--- Begin ---
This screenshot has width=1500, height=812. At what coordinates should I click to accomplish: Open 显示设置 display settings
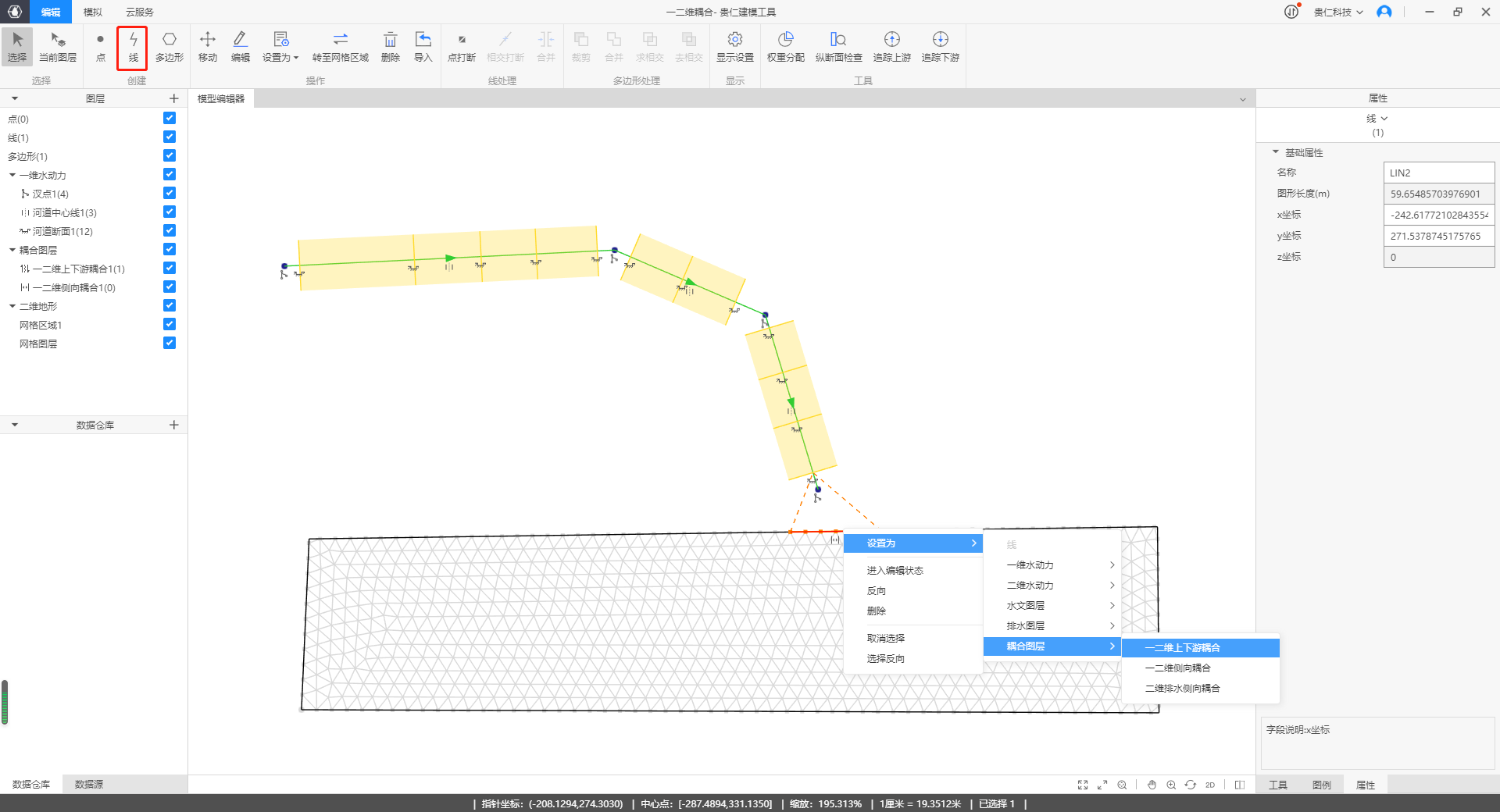coord(734,47)
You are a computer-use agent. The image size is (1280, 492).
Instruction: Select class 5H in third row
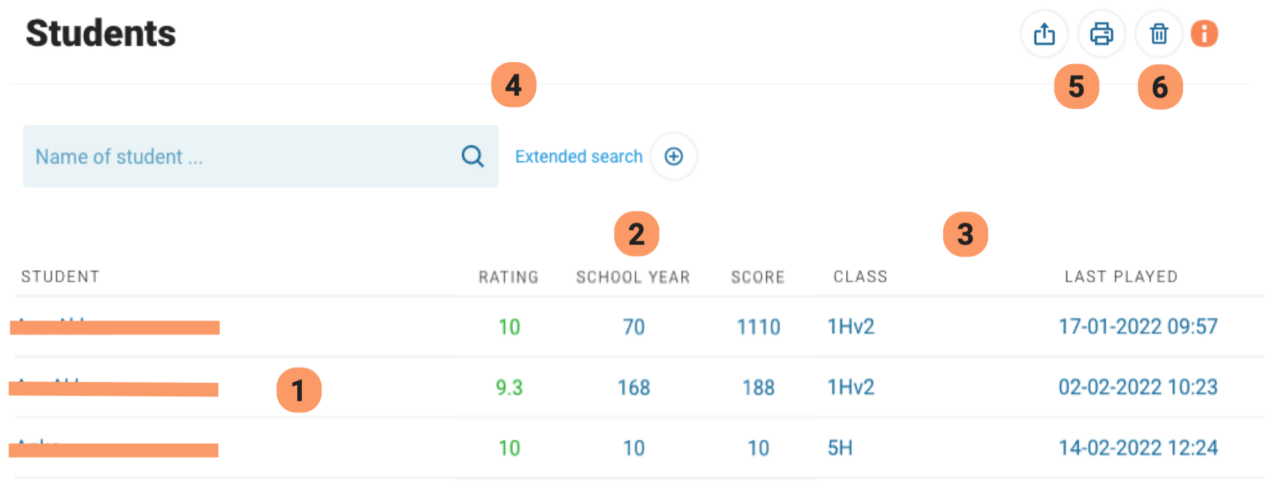pos(840,448)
--- End ---
Rewrite the listing above, swapping "row" for "column" and leaving everything else unchanged. Omit the pictures from your answer.

This screenshot has width=1500, height=812. At what coordinates should I click to accomplish: Open 显示设置 display settings
coord(734,47)
You are a computer-use agent. The image size is (1280, 492).
Instruction: Select class 5H in third column
pos(840,448)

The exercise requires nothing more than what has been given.